Paleo Sweet Potato Thai Noodle Stir Fry

Thai Chili Sauce
1/4 cup coconut oil
2 shallots finely chopped (can use an onion)
4 cloves garlic finely chopped
3 tablespoons cayenne pepper (more or less based on your heat preference, but the sweet potato really offsets the heat.
3 tablespoons fish sauce (basically anchovy water)
3 tablespoons raw honey
1 tablespoon rice wine vinegar (could use tamarind paste, but it's hard to find)
Juice squeezed from 1/2 a lemon or lime
2 tablespoons water
 
Sauté onions and garlic in coconut oil till brown, but be careful not to burn the garlic (I always get the onions going first and then add garlic in about halfway through).  Then let cool a bit.  Blend sautéed onion and garlic w/ remaining ingredients in a food processor. Return the mixture to the sauté pan and heat through till a little bubbly. Store this in glass jar in the fridge until you're ready to use. (can make ahead and store for a few days).

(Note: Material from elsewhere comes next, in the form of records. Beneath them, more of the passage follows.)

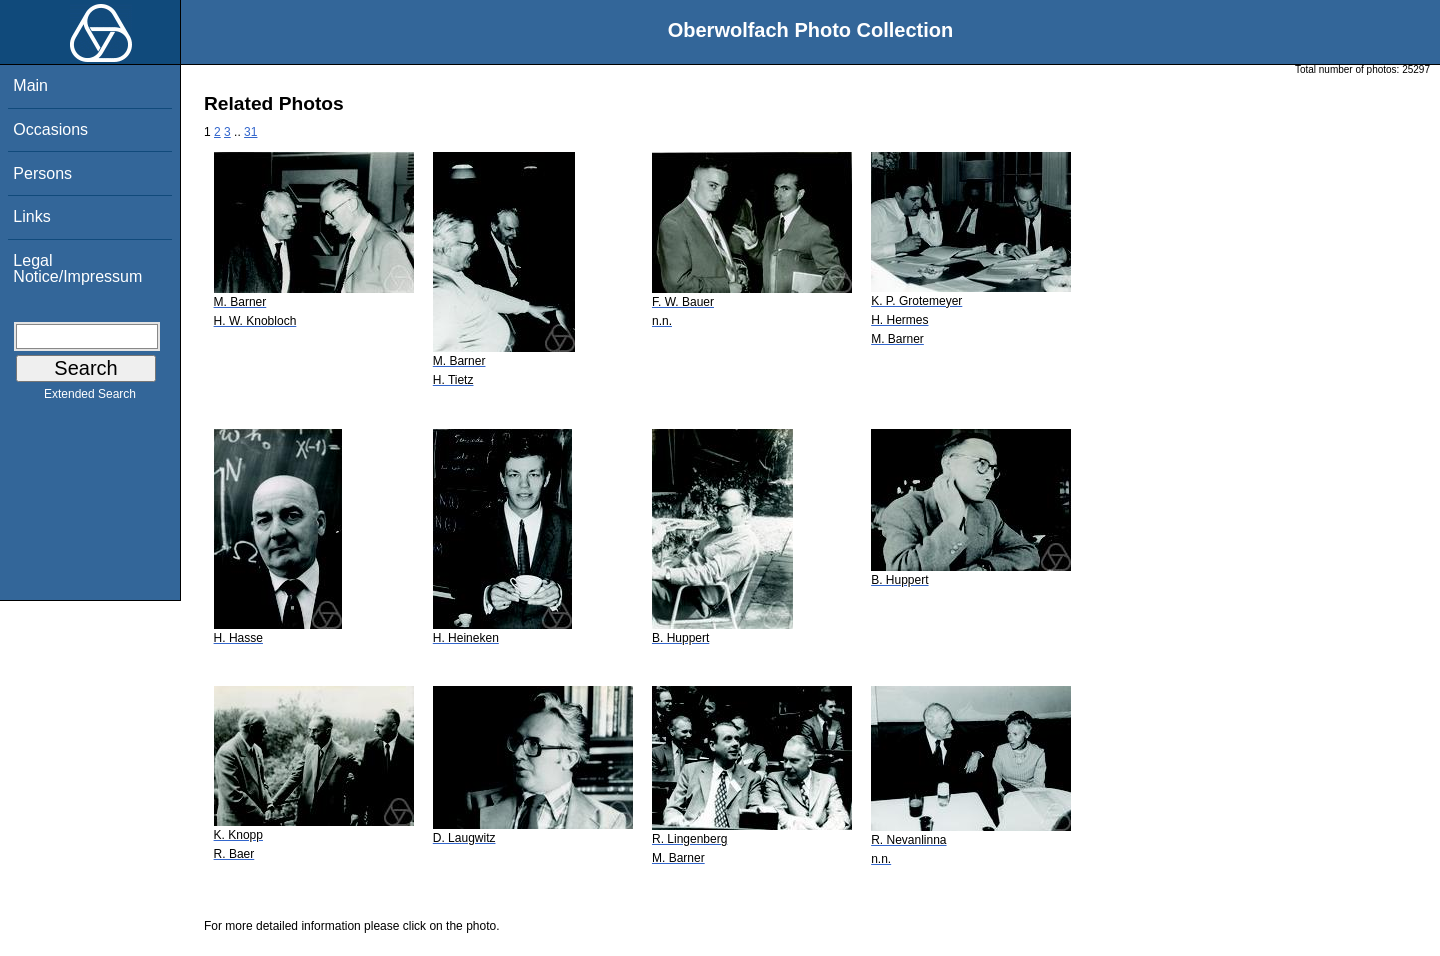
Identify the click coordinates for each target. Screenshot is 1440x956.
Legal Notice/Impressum (77, 268)
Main (30, 85)
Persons (42, 173)
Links (31, 216)
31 (250, 132)
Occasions (50, 129)
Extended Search (90, 398)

Sweet Potato Thai Noodle Stir fry
1 sweet potato/yam spiralized into noodles
2 organic chicken breast cubed
2 tablespoons coconut oil
1 yellow onion chopped
2 cups broccoli florets chopped
1/2 cup raw cashews

Prepared Thai chili sauce (from above)

Sauté the sweet potato/yam noodles in coconut oil in until softened to your desired texture.  Add in a tablespoon of the prepared Thai chili sauce to flavor.  

In a separate sauté pan, sauté chicken in coconut oil, then add onions and sauté till soft and translucent, then add in the broccoli and the remaining prepared Thai chili sauce and sauté broccoli till it turns a bright green. Add cashews, mix well and top this mixture on the sweet potato noodles.  Enjoy with fancy chopsticks for a true mindful eating experience.

(note, I intended to use some diced red bell pepper in here, but actually forgot about them.  Truthfully the dish was so delicious w/out them, they were not missed at all).
 
Disclaimer: I'm not a professional photographer, nor is my day job editing.  Combine that, my selective ADD, and my impatience.  The end result may just mean there are grammatical mistakes.  Don't judge.  Just enjoy.